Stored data
****************

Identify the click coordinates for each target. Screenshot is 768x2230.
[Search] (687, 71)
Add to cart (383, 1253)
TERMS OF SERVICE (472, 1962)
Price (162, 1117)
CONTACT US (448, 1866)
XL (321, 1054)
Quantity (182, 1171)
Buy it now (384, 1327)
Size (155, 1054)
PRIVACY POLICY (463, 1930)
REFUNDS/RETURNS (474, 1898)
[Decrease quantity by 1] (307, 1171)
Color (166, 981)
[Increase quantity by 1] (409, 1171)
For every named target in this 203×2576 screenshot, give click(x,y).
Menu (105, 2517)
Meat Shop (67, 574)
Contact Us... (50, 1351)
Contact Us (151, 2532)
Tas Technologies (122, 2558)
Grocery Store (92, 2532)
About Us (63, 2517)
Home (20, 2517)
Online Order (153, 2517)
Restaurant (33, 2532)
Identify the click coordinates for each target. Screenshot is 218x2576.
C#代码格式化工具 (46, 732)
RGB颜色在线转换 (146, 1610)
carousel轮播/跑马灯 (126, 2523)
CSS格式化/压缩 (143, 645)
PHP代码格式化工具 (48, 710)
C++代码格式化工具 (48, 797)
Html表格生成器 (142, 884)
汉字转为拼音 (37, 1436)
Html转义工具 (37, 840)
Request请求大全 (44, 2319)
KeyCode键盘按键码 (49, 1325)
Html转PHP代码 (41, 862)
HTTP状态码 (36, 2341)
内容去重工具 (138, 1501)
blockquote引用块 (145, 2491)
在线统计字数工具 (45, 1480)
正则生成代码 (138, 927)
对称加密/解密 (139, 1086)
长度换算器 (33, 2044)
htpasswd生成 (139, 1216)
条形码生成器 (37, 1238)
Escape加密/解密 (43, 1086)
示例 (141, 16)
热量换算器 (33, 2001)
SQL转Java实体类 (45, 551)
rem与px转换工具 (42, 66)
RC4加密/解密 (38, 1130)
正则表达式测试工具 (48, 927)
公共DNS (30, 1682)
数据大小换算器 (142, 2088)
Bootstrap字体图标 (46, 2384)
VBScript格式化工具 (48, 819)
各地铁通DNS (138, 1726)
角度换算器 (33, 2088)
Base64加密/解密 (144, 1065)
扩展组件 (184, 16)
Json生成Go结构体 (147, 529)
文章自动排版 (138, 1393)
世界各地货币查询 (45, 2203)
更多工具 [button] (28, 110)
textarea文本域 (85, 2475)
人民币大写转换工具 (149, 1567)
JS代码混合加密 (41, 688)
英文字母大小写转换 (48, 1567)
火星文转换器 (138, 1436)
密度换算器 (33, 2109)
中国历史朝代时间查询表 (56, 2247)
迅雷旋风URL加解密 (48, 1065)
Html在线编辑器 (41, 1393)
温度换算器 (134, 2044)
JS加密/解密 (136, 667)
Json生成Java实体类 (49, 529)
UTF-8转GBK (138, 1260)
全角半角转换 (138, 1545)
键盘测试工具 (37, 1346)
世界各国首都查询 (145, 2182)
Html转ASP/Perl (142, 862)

****************

Action item
Look through the records above and please copy every line in which the string "target" occurs.

Solution for this problem
Identify the click coordinates for each target. Screenshot is 768x2230.
For every named target in this 203×2576 screenshot, give click(x,y).
Identify the click coordinates for each target. Screenshot is 218x2576.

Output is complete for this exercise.